DEBTS AND DIVIDENDS
- October 14, 2010
- Posted by: admin
- Category: General
The latest annual report from investment company Hosken Consolidated Investments (HCI) – which carries a fair chunk of debt at the centre — highlights the need for strong and stable cash flow over the years ahead. The report shows HCI’s array of investments currently earns around R500m/year of cash. But CEO Johnnyy Copelyn says acquisitions made by HCI — mainly into the Tsogo Investment Holdings (TIH) shareholding – have cost many times that amount and have invariably been achieved by taking on debt at the centre of the holding company.
“We felt it sensible to reduce the amount of debt held at the level of one or two of our subsidiaries as they struggled in exceptionally difficult trading environments during the past financial year. The combination of these two factors focused HCI’s need to limit the total practical exposure of the holding company to debt.”

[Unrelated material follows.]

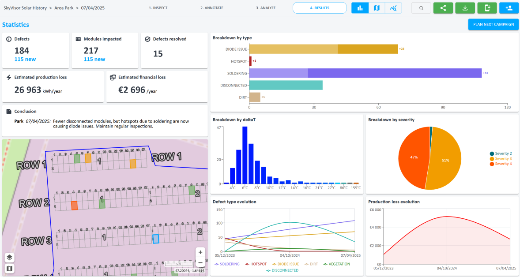Click the export-to-device icon button
The width and height of the screenshot is (520, 277).
point(487,8)
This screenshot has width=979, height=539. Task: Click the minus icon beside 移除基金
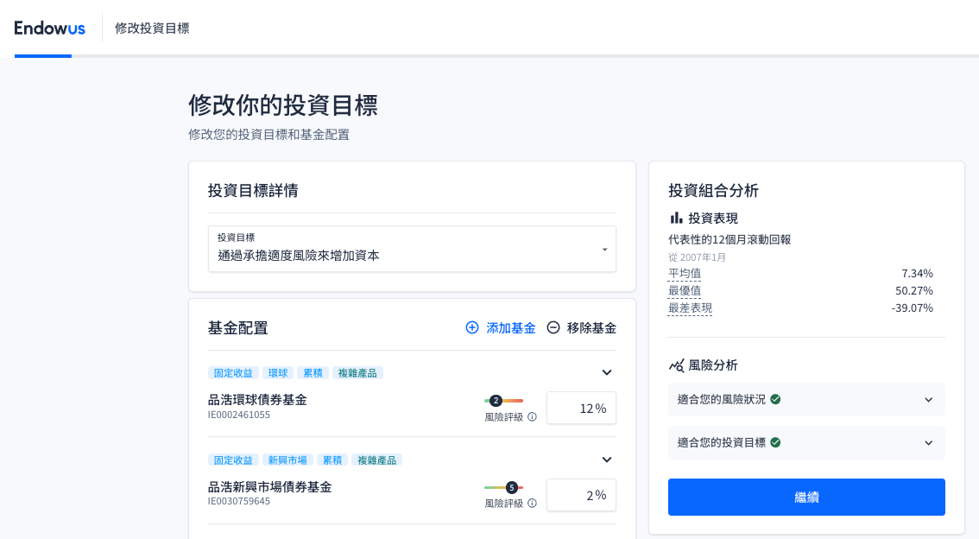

Of course, living-off of assets in the prevailing economic climate isn’t the easiest of tasks. Still, HCI did manage to sell its interest in dairy products group Clover (albeit not without a few tense moments in the boardroom) for around five times the entry price made five years ago.
Copelyn reckons its overall debt levels have now been reduced to levels “that appear to us to be more prudent”. Of course, the key to adequately servicing the central debt (R4,6bn on a non-current basis and net debt of around Rlbn on a current basis) is HCI’s participation in merging gaming group TIH with listed gaming group Gold Reef Resorts (GRR). The annual report estimates current trade in GRR would place HCI’s interest in the merged company at around R7,7bn — equivalent to about 6000c/share in value.
Of course, there are still regulatory hurdles to cross, but Copelyn reckons that should be finalised before year-end 2010. Perhaps more intriguingly, he notes: “It opens the next door of building the company further in the future. The merged entity should achieve this, both by acquisitions into new markets and a significant uptick in tourism and consumer spend, which we believe must come back into its current markets at some point, be it next year or later.”
But for those HCI shareholders fretting about debt levels at the centre, it’s fairly encouraging to read the merged group has a stated dividend policy of paying out 50% of net profit.